Handler-level deadline propagation + enforcement for WASM integrations

## Problem

\`state_timeout\` (ADR-0049) fires on wall-clock budget for a state, regardless of whether a WASM integration for that entity is actively running. Observed in production 2026-04-18: two Katagami sessions hit \`Session.TimeoutFail\` from state \`Executing\` at exactly 300s while \`Session.ProcessToolCalls.integrations\` was still executing — one single run_tools invocation ran for 372s. The watchdog killed the session mid-handler.

The spec tried to guard this with \`reset_on = [\"Heartbeat\", \"CheckpointToolBatch\"]\`, but:
- Across 148 \`ProcessToolCalls\` events in the incident window, **0 \`Heartbeat\` and 0 \`CheckpointToolBatch\` events were emitted**.
- The burden of wiring progress signals is on every integration author, per-state, per-consumer. Forgetting it silently ships a trap state.
- Even if authors wire it correctly, \"handler is running\" is not actually proof that the entity isn't stuck — a handler can hang on a slow HTTP call, loop on bad input, or block on a downstream ask that is itself stuck. Coupling state-timer to handler liveness just relocates the trap state.

The real design question is: **how does the platform distinguish \"slow but making progress\" from \"hung\"?** That requires two separate deadlines, not one.

## The missing primitive

Today:
- \`TEMPER_ACTION_TIMEOUT_SECS=5\` is an **ask-reach** timeout (actor accepts the message). Not a handler-execution deadline.
- Once the actor begins dispatching the integration, the WASM handler runs asynchronously with **no runtime-enforced wall-clock budget**.
- \`state_timeout\` fires on the state machine from outside, killing legitimate work.

We need:
- **Handler-level deadline**, propagated into every WASM integration, enforced by the host. If the handler exceeds it, the host kills the guest and surfaces a deterministic \`HandlerDeadlineExceeded\` → the state machine consumes a normal \`HandlerTimedOut\` transition.
- **State-level deadline** goes back to its simple meaning: \"no action dispatched at all for N seconds\" — pure idle detection, last resort.
- \`reset_on\` disappears for normal intra-handler progress. It stays only for genuine cross-entity progress signals (another entity pinging this one).

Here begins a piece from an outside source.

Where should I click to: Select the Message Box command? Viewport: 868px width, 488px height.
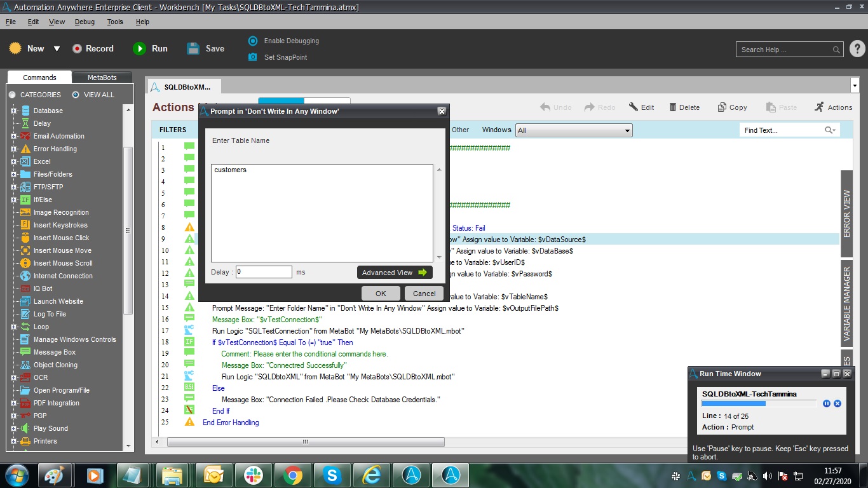pyautogui.click(x=54, y=352)
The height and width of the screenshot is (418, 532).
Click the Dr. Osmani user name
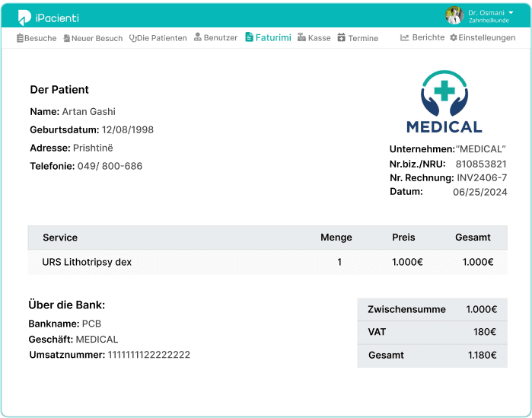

With both layers, a hung handler is the runtime's problem to terminate, not something \`state_timeout\` guesses at.

## Design sketch

- Wasmtime epoch-based interruption in \`temper-runtime/src/wasm/\` — epoch ticker incremented on a dedicated thread; the guest yields at every host-function boundary and at instruction-level intervals.
- \`DispatchDeadline\` carried in the dispatch context, propagated through host-function boundaries.
- Host-function ABI: every host function checks deadline before proceeding, returns \`Err(DeadlineExceeded)\` cleanly.
- Deterministic replay story: deadlines are clock-derived during live execution but **recorded in the event log** so DST replay produces the same timeout decisions. Non-determinism here would break the property-testing harness.
- New error variant \`ActorError::HandlerDeadlineExceeded\`. Classifier: transient from dispatch's view (operator can retry with a larger budget if desired) but **the state machine sees a distinct normal transition**, not a retry.
- Span linkage: the killed handler span and the resulting \`HandlerTimedOut\` state transition share \`trace_id\` so Datadog shows them in one trace.

## Datadog instrumentation (must land with the primitive)

- \`temper_handler_deadline_remaining_ms\` — gauge at dispatch start, by \`entity_type\`, \`action\`. See how tight budgets are.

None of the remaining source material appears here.